:: Supplied information
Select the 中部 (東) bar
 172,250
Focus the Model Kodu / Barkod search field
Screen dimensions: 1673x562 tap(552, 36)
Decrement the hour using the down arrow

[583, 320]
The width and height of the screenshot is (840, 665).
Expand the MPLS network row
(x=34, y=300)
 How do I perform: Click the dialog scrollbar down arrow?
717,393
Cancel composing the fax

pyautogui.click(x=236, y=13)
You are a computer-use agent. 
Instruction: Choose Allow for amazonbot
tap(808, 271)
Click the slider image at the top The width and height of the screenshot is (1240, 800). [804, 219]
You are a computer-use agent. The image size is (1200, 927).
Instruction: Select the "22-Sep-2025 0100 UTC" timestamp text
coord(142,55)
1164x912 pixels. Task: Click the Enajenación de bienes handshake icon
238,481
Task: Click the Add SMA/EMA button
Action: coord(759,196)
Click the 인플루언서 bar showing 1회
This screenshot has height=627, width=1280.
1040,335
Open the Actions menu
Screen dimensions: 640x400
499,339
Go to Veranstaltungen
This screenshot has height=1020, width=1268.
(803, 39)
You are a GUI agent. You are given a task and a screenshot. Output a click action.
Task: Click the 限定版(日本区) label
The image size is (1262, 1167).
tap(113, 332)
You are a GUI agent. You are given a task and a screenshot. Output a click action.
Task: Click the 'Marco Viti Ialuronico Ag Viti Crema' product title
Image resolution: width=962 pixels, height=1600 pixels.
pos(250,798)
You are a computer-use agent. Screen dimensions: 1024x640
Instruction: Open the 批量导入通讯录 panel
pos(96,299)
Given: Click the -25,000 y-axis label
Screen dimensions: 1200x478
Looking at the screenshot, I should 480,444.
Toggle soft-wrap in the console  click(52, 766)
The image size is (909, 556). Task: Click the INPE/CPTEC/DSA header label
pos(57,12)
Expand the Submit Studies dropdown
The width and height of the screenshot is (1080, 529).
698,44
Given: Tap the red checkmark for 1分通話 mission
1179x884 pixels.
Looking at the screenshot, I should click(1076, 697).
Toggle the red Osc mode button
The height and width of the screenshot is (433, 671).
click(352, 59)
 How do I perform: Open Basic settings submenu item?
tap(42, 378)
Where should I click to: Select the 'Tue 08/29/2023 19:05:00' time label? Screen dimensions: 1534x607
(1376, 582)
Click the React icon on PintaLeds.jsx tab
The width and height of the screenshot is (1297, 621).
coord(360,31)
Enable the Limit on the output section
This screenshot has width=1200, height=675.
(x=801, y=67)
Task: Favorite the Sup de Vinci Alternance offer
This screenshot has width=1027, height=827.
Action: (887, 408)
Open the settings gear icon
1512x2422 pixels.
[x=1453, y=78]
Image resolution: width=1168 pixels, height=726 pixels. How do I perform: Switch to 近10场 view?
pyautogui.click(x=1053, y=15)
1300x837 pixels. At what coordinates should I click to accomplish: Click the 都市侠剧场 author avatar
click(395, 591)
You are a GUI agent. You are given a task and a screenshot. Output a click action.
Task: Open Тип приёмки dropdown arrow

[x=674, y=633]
::::
What to do: Repeat only the lines starting at the one that contains "Enable the Limit on the output section" and ending at the last line above, exactly as written.

Task answer:
Enable the Limit on the output section
This screenshot has width=1200, height=675.
(x=801, y=67)
Task: Favorite the Sup de Vinci Alternance offer
This screenshot has width=1027, height=827.
Action: (887, 408)
Open the settings gear icon
1512x2422 pixels.
[x=1453, y=78]
Image resolution: width=1168 pixels, height=726 pixels. How do I perform: Switch to 近10场 view?
pyautogui.click(x=1053, y=15)
1300x837 pixels. At what coordinates should I click to accomplish: Click the 都市侠剧场 author avatar
click(395, 591)
You are a GUI agent. You are given a task and a screenshot. Output a click action.
Task: Open Тип приёмки dropdown arrow

[x=674, y=633]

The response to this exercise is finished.